§ **What you will do**:
When you output the records, match them exactly and omit any picture they include.

§ **Material to process**:
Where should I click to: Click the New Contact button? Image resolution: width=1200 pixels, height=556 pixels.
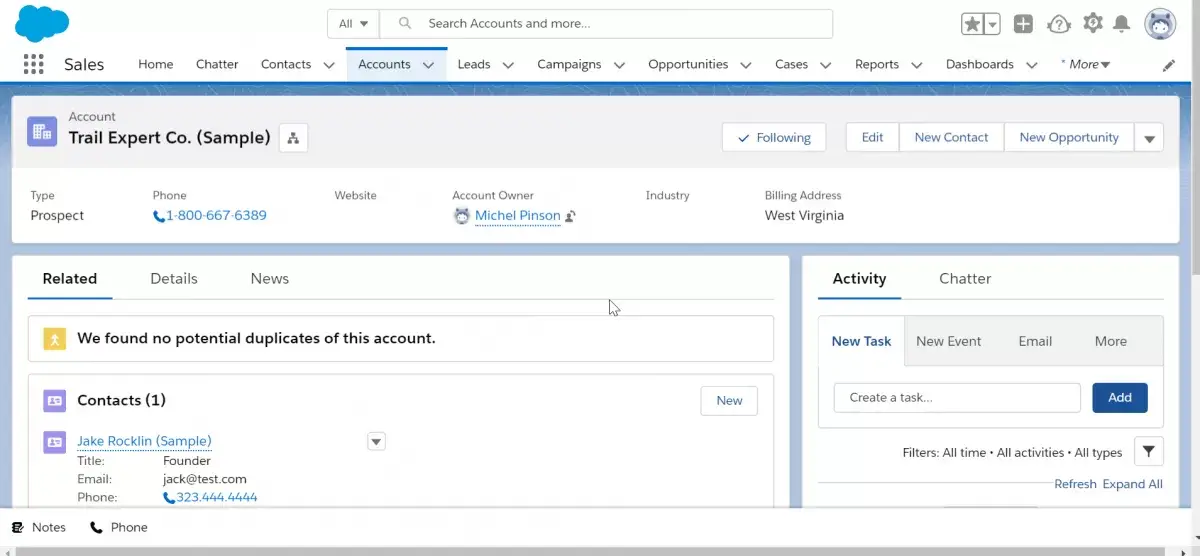[951, 138]
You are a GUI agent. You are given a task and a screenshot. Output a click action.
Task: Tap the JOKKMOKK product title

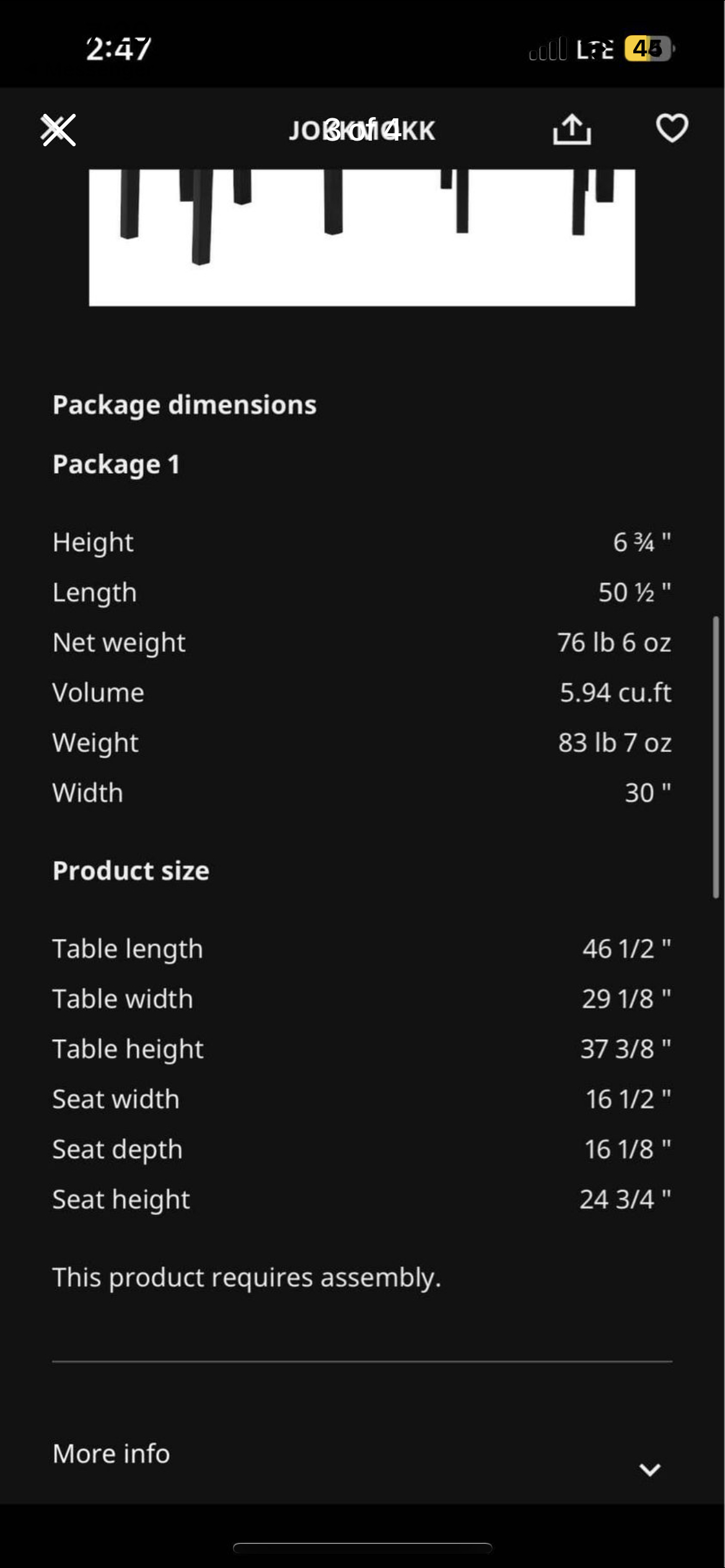(x=362, y=131)
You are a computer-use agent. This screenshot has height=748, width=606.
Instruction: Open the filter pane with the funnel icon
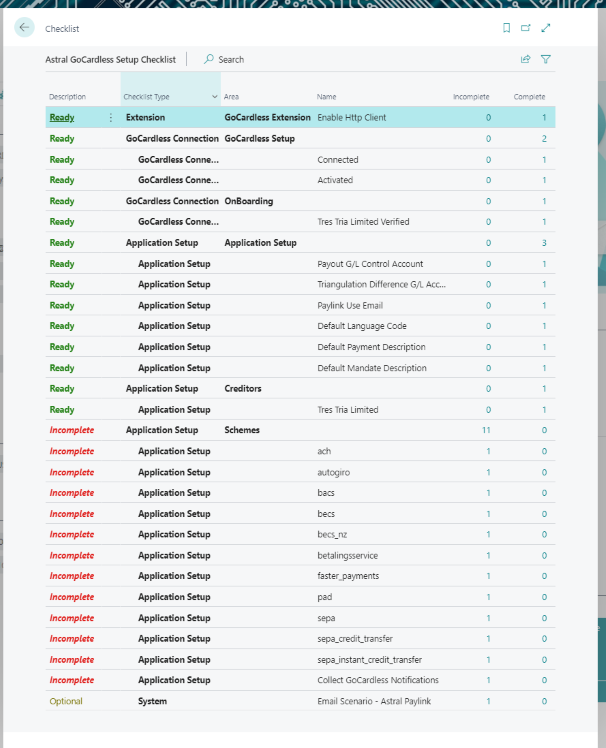pos(546,59)
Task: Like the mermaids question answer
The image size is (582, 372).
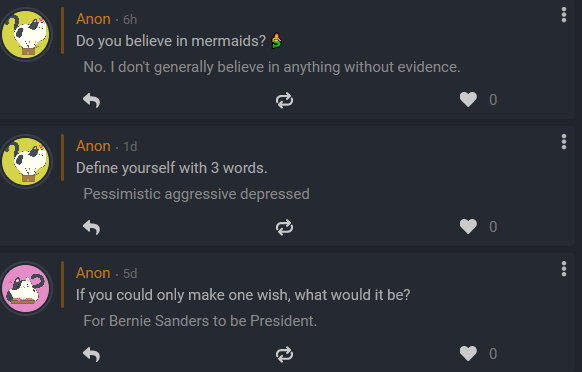Action: (468, 99)

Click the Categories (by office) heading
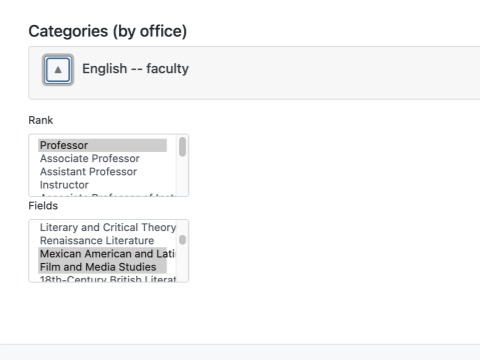[108, 31]
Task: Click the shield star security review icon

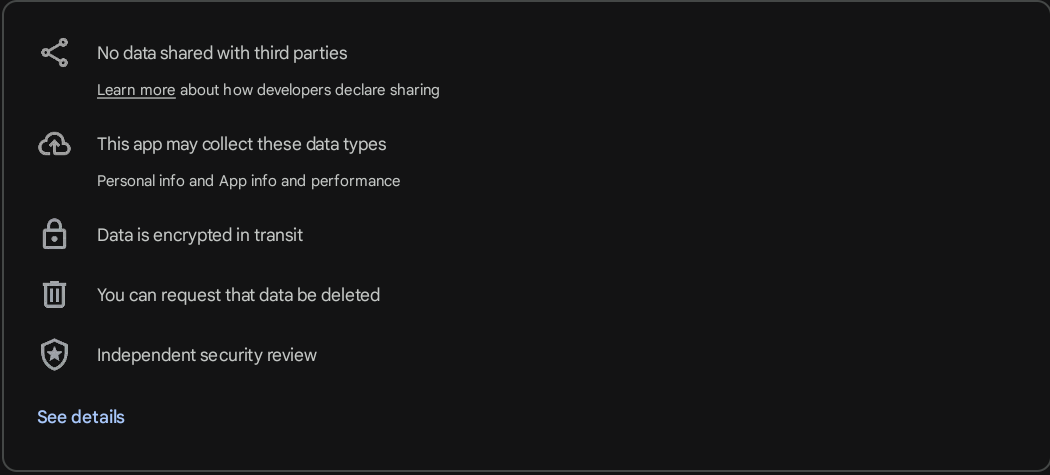Action: pos(54,355)
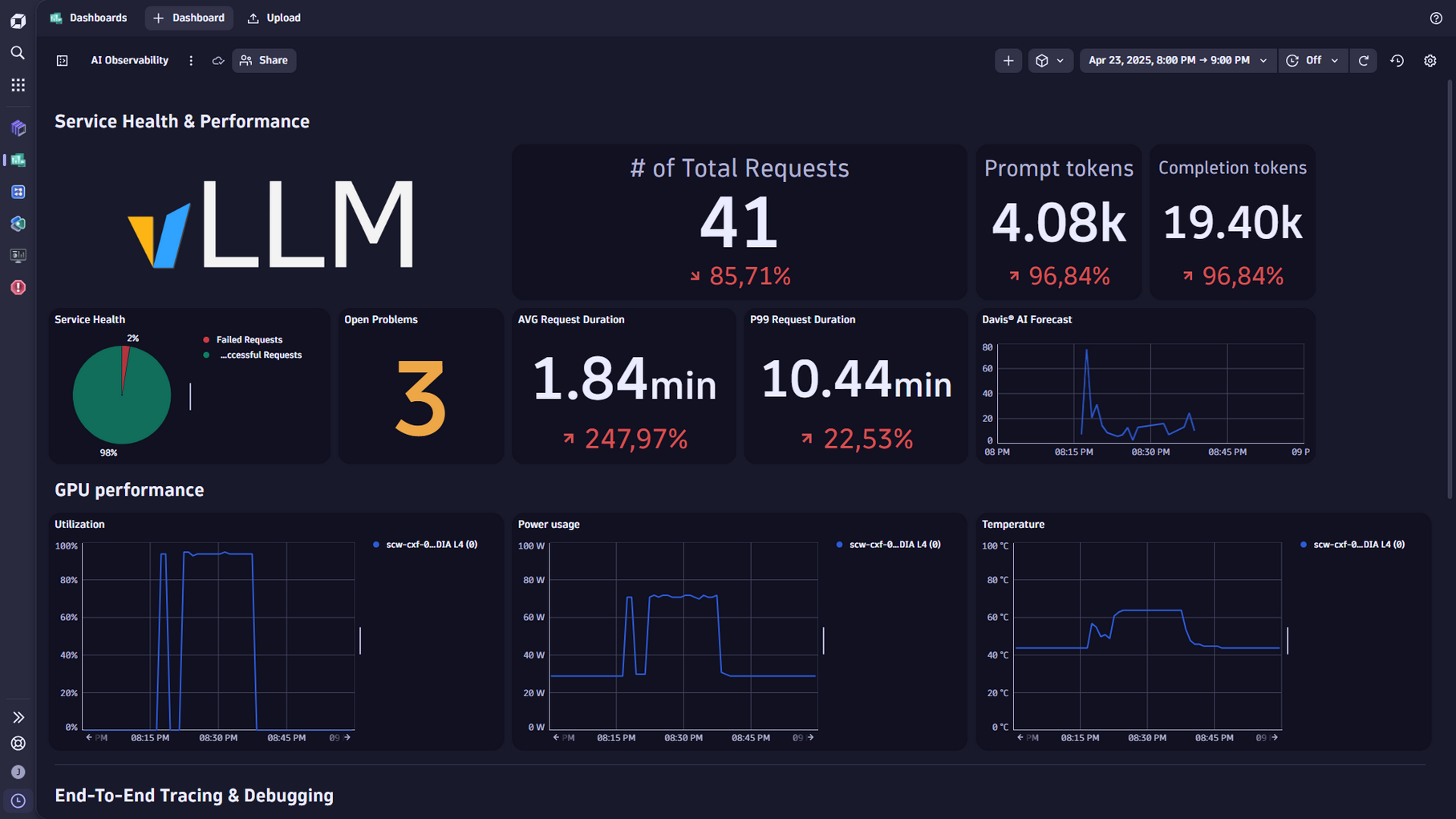The width and height of the screenshot is (1456, 819).
Task: Click the red problems alert sidebar icon
Action: tap(18, 287)
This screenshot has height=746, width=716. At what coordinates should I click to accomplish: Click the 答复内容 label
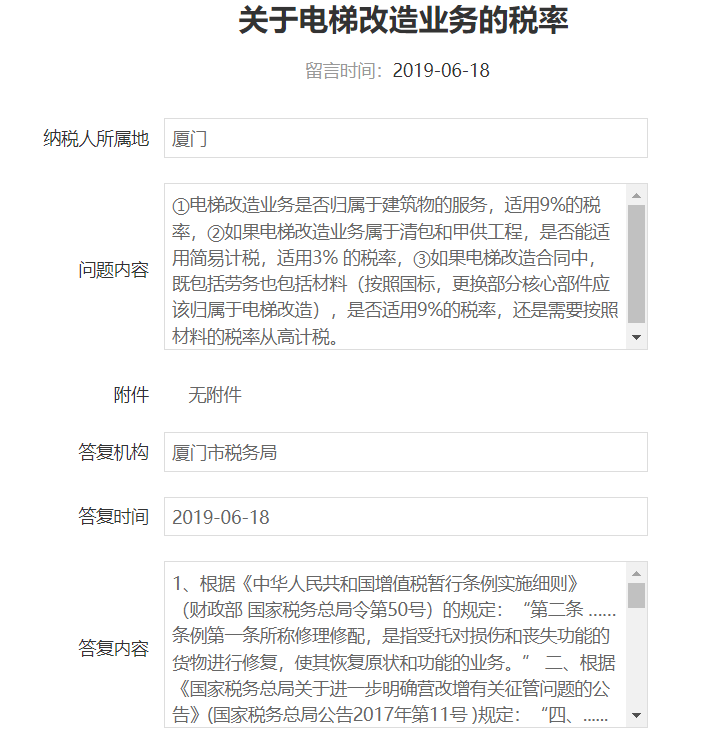(114, 648)
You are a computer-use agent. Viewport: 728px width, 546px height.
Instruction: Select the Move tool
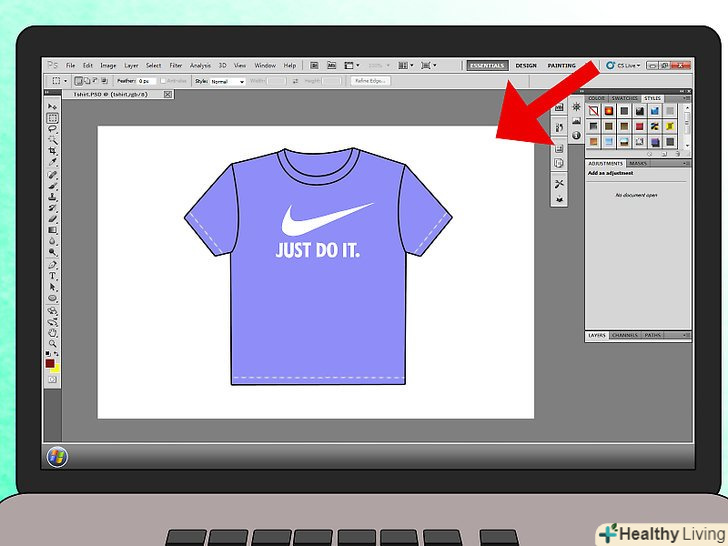click(x=53, y=106)
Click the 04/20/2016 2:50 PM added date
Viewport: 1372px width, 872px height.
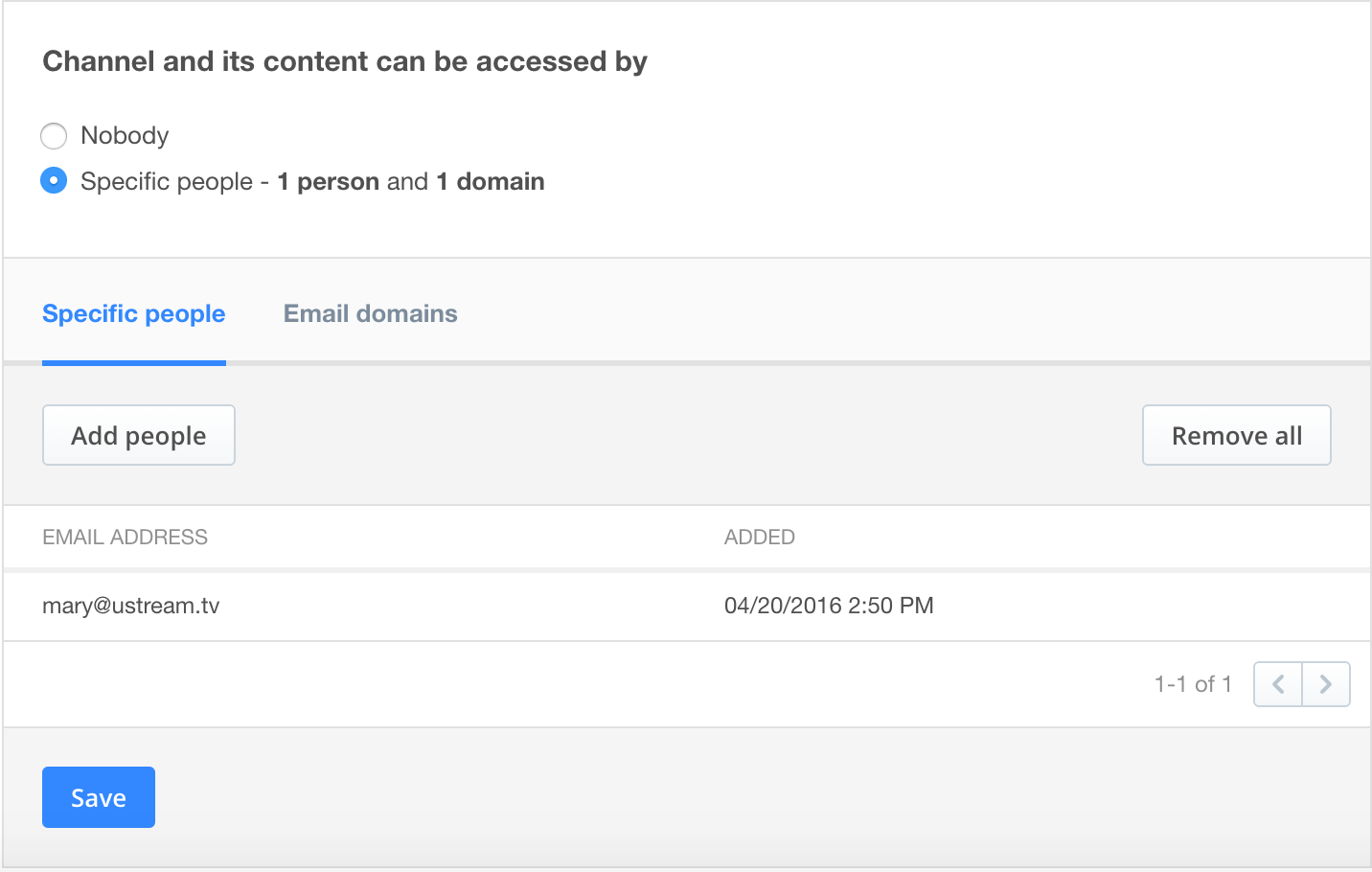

§ **Response to this task**:
Where should I click to: Click the New Contact button? Image resolution: width=1200 pixels, height=556 pixels.
[951, 138]
You are a GUI agent. You are given a task and a screenshot. Output a click action.
Task: Tap the JOKKMOKK product title

(x=362, y=131)
You are a computer-use agent. This screenshot has height=748, width=606.
Instruction: Open the filter pane with the funnel icon
pos(546,59)
Task: Like the mermaids question answer
The image size is (582, 372).
Action: (468, 99)

Click the Categories (by office) heading
[108, 31]
Task: Click the shield star security review icon

Action: pos(54,355)
The width and height of the screenshot is (1456, 819).
Task: Click the red problems alert sidebar icon
Action: tap(18, 287)
This screenshot has height=746, width=716. At what coordinates should I click to accomplish: Click the 答复内容 label
(114, 648)
You are a computer-use agent. Viewport: 728px width, 546px height.
Instruction: Select the Move tool
click(x=53, y=106)
Click the 04/20/2016 2:50 PM added date
Viewport: 1372px width, 872px height.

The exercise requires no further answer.